Verdict: This is what you’d want your gaming console to be
The Sony PlayStation 5 is, undoubtedly, very good. It makes a whole world of difference with its speed of in-game transitions, gameplay and action sequences. The richness of ray tracing graphics at high frame rates in 4K HDR resolution continues without a sign of hiccup or the console making ungainly noises or heating up. The controller, along with its superb haptic feedback, now also comes with a touchpad that makes it super easy to type out game and app names in the PS Store. Older games look and play even smoother on the PS5, and everything from the menu design to the PS5 animations look mature and classy.

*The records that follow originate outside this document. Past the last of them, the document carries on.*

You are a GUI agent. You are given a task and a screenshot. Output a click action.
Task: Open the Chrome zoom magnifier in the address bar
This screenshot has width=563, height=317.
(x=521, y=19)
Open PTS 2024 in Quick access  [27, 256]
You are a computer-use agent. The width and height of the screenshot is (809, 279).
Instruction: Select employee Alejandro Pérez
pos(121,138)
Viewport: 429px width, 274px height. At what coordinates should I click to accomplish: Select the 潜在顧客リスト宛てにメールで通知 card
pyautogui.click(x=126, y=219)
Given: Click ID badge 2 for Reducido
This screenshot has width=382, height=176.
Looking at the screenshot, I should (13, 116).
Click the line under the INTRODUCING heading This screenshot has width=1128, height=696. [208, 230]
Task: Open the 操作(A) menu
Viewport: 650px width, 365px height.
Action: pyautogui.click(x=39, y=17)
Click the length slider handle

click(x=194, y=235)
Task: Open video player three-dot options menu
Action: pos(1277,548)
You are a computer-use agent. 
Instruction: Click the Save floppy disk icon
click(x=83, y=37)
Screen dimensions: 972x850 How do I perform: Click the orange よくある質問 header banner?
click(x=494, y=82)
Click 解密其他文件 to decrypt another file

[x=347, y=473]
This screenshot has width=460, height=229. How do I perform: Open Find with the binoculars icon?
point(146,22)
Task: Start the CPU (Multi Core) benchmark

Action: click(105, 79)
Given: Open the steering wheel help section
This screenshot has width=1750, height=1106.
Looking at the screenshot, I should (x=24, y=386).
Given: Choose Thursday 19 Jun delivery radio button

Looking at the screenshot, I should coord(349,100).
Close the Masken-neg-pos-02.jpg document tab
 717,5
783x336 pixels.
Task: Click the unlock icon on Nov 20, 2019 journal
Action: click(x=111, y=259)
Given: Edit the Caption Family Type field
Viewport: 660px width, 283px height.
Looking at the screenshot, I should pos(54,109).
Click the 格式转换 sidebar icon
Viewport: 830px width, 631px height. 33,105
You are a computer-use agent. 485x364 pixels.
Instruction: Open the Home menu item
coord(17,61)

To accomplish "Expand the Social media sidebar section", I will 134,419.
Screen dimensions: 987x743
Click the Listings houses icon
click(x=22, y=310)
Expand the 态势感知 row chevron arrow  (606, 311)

This is contrasted by the design language that is irreverent to things that it “should have” and “could have” been, and I’m happy that Sony chose to go the bonkers way with the PS5 design. Personally, I’d buy the PlayStation 5 Digital Edition since I never buy a game’s physical copy and always download it, but if you’re someone who’d buy older or used games, or rent games from vendors, or don’t have a good-enough internet connection at home, the standard PS5 is your bet. However, you’d pay a good Rs 10,000 extra for it (the PS5 costs Rs 49,990 in India and the PS5 Digital Edition costs Rs 39,990).
Whichever way you go, if you’re occasionally or actively into gaming, go buy the PS5. You’d be well served for at least the next half-a-decade of games to come, and soon enough, you’d realise that it is, indeed, a gadget worth buying.